A new basic electronic component may result from research under way in at least two organizations. Developed so far is a simple thin-film device that operates at cryogenic temperatures and exhibits superconductivity, tunneling, and negative resistance. Because the three phenomena have been combined in one device, designers may have, by 1965, a basic component that could function as a switch, resistor, capacitor, diode, triode, or negative-resistance diode.
This estimate was made by scientists of the GE Research Labs, Schenectady, N.Y., in reporting on how they achieve tunneling in superconductive devices. Researchers at A.D. Little, Inc., Cambridge, Mass., report they have independently achieved tunneling and negative resistance in similar devices, which they call tunneltrons. The ADL researchers believe tunneltrons will prove compatible with other low-temperature devices, such as cryotrons.

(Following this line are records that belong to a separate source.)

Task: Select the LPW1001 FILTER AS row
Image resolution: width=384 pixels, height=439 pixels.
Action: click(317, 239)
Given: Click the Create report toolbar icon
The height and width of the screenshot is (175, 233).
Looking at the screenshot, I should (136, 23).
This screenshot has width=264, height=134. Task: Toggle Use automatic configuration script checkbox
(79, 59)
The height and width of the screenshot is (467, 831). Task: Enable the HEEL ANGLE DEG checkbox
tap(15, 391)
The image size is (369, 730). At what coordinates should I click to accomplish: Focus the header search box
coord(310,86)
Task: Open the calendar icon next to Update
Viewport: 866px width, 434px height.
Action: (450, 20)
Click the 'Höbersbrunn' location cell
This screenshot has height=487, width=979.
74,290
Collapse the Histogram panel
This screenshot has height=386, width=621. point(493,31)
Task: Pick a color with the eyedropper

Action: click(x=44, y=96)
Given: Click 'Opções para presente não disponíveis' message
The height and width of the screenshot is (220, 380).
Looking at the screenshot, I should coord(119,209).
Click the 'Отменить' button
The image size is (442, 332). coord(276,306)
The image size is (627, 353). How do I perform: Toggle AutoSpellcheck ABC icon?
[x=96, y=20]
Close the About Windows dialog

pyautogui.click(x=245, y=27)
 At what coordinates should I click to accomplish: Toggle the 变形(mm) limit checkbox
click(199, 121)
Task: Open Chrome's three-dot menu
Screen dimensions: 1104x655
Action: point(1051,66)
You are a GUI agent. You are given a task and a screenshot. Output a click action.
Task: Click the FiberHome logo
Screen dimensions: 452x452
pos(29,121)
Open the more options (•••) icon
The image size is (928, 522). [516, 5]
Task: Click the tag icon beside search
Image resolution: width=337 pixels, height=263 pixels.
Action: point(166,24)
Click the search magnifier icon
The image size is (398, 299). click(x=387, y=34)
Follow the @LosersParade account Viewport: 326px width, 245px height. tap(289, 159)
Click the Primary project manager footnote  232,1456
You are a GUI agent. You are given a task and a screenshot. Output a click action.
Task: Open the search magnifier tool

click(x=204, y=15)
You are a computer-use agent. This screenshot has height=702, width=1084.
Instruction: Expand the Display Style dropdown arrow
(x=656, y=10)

In both GE's and ADL's devices, tunneling takes place through a nominal dielectric rather than through the charge-depletion region of a semiconductor junction, as in the tunnel diode. In the thin-film device, the amount of negative resistance present can be controlled. (Electronic Design, Dec. 7, 1960, p. 4)
Programs like this, investigating exotic new semiconductor devices, continued throughout the '60s. It's too bad that the developers couldn't foresee the rapid improvements in existing semiconductor devices and the tremendous impact of the fledgling integrated circuits just coming out from Texas Instruments and Fairchild.